» SEGMENTO DI TESTO
::::::::

Il concetto di pesca sostenibile non è nuovo, anche se solo negli ultimi anni (2017-2018) si sta assistendo a spot in televisione o sul web che consigliano di scegliere prodotti ittici che provengano da pesca sostenibile.
"Tieni d'occhio il blu", "Sostieni chi pesca sostenibile", "Peschiamoci chiaro", "Pesce bene comune"...sono solo esempi di slogan di associazioni o enti che promuovono un sempre maggiore implemento della pesca sostenibile e raccomandano i consumatori di operare una scelta etica, di comprare solo prodotti ittici che abbiano una qualche certificazione di pesca sostenibile.
Ormai i più avranno già visto che la Findus nelle etichette dei suoi prodotti ittici surgelati ha il marchio MSC (logo nella foto in basso) e non è l'unica azienda ad aver dimostrato sensibilità nei confronti di questo tema. Coop e Asdomar, per citare altri due esempi, commercializzano prodotti ittici con il marchio Friend of the Sea (logo sempre nelle imagini in basso).
Ripeto, sono solo alcuni esempi, tante aziende si stanno mobilitando e scelgono di attuare le pratiche che permetteranno loro di ottenere una qualche certificazione "blu", rispettosa del mare e delle risorse ittiche. Siamo sicuri che vedremo sempre più spesso questi marchi negli alimenti ittici che finiscono nel nostro carrello e sulle nostre tavole.
Ma cosa significa esattamente pesca sostenibile? E da dove nasce quest'esigenza?
In questo articolo ci proponiamo di rispondere a queste domande.
In passato si pensava che il mare fosse una risorsa illimitata, che il pesce non sarebbe mai scomparso dalle nostre tavole, che avrebbe continuato a riprodursi indipendentemente da come l'uomo si sarebbe comportato nei suoi confronti. Ovviamente, il presupposto era sbagliato.
Il mare e le creature marine seguono le logiche del ciclo vitale proprio come gli animali terrestri: nascono, crescono, si riproducono, muoiono e possono rischiare di estinguersi.

::::::::

» SERIE DI COMPITI
(A) Rispondi a queste domande sul testo sulla pesca sostenibile:
(i) Quale marchio compare sulle etichette dei prodotti ittici surgelati Findus?
(ii) Con quale marchio commercializzano prodotti ittici Coop e Asdomar?
(iii) Che cosa si pensava del mare in passato?
(B) Quali slogan di associazioni o enti cita il testo sulla pesca sostenibile? Riportali tutti.
(C) Completa la parte successiva del testo sulla pesca sostenibile, proseguendo dopo la sua ultima frase.

» CONTENUTO DEL DATASET
::::::::

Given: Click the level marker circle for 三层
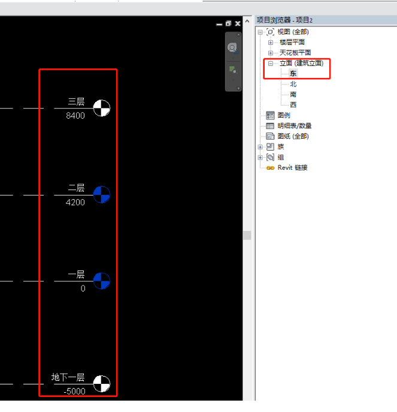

::::::::

» RISPOSTE AI COMPITI
(A)
(i) Il marchio MSC.
(ii) Il marchio Friend of the Sea.
(iii) Che fosse una risorsa illimitata.

(B)
"Tieni d'occhio il blu"
"Sostieni chi pesca sostenibile"
"Peschiamoci chiaro"
"Pesce bene comune"

(C)
A maggior ragione, quest'ultima ipotesi si paventa nel caso in cui l'intervento dell'uomo si manifesta in maniera massiva come è successo negli ultimi decenni in cui, complice un aumento dei consumi di prodotti ittici a livello mondiale, la pesca professionale è diventata sempre più invasiva e distruttiva nei confronti delle risorse ittiche.
Questo è il presupposto da cui sono partite tantissime organizzazioni internazionali con lo scopo di sensibilizzare i Paesi a promuovere una pesca che fosse meno indiscriminata e meno deleteria ma più rispettosa, in una parola: SOSTENIBILE.
La FAO (Organizzazione mondiale per l'Alimentazione e l'Agricoltura), l'OMS (Organizzazione Mondiale della Sanità), l'OIE (Organizzazione per il Benessere Animale), Greenpeace e tante altre associazioni hanno dato il via alle loro campagne di sensibilizzazione con il risultato che molti Paesi hanno accolto la richiesta e hanno legiferato sul tema.
I due obiettivi che andrebbero portati avanti di pari passo sono da un lato evitare e sanzionare pratiche di pesca professionale invasive e/o illegali e dall'altro promuovere l'acquacoltura come nuova fonte di prodotti ittici.
L'Unione Europea nel 2013 ha modificato il Regolamento sulla Politica Comune della Pesca (Reg. 1380/2013/UE), esistente dagli anni Sessanta del secolo scorso introducendo questi due nuovi concetti: quello di pesca sostenibile e quello di acquacoltura sostenibile.
L'Unione Europea obbliga tutti gli Stati Membri a modificare le loro strategie sulla pesca e l'acquacoltura entro il 2020. Ogni Stato Membro, tra cui l'Italia, si è, dunque, impegnato a legiferare in materia di pesca e acquacoltura seguendo il principio della sostenibilità.
Quali sono gli accorgimenti che sono stati presi? Vediamo i principali.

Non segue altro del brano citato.